Announcement

Collapse
No announcement yet.

The XanMod Kernel Is Working Well To Boost Ubuntu Desktop / Workstation Performance

Collapse
X
 
  • Filter
  • Time
  • Show
Clear All
new posts

  • #21
    Originally posted by Linuxxx View Post

    Just recently I configured an AMD Ryzen laptop for someone, and this is what I observed:

    - the performance governor is not able to hit the boost speeds
    - ondemand would lead to noticable stuttering
    - best config: schedutil with /sys/devices/system/cpu/cpufreq/schedutil/rate_limit_us set to 0 (zero)

    All of the above with Ubuntu 19.10 with Linux 5.3 - lowlatency.
    Looks like it's time to revisit schedutil. I know it's historically behaved badly, especially on MuQSS, but maybe it's worth another try.

    As for performance not boosting properly, at least on the 5960x, the CPU only goes into turbo once there's mild load. If your system is actually idle, it tends to run the cores below boost frequencies (max frequency without boost).
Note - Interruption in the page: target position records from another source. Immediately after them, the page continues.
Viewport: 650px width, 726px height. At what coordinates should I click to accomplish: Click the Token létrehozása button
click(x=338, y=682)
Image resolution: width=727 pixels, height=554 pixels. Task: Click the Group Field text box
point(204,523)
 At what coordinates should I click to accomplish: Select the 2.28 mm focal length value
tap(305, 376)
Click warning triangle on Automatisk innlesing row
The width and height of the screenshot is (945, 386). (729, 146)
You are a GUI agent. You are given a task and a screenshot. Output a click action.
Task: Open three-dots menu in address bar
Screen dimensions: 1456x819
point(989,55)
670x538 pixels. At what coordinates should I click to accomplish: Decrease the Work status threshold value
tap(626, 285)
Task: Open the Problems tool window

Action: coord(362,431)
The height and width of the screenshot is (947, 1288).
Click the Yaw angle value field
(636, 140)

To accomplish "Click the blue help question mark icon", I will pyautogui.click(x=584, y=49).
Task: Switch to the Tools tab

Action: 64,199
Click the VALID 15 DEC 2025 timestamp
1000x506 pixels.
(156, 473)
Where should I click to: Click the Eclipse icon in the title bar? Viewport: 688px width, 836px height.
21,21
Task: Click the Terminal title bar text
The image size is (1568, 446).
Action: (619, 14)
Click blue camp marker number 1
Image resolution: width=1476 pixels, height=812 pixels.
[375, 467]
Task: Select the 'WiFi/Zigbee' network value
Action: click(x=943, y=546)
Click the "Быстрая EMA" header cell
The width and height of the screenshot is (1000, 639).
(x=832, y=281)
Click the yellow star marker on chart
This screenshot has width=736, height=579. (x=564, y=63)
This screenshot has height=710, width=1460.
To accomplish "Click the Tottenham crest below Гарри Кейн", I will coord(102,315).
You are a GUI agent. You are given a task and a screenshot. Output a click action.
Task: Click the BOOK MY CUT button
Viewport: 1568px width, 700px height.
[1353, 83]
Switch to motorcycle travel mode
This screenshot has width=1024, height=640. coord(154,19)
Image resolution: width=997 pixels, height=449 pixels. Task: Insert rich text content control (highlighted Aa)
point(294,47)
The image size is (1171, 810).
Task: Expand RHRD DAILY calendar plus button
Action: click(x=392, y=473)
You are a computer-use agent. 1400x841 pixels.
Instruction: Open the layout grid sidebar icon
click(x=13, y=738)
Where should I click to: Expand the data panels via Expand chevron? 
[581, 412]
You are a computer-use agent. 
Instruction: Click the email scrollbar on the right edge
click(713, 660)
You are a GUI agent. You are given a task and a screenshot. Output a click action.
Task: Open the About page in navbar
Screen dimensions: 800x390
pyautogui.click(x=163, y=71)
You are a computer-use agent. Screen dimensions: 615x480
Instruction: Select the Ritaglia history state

This behavior might be different on AMD processors.

    And as for hitting single core boosts with MuQSS, that's probably nearly impossible. MuQSS aggressively hits deadlines at a cost of migrating threads between cores. You would need to configure ondemand to aggressively ramp frequency up at lower core utilization to hit single core boosts, but this would destroy battery life for laptops.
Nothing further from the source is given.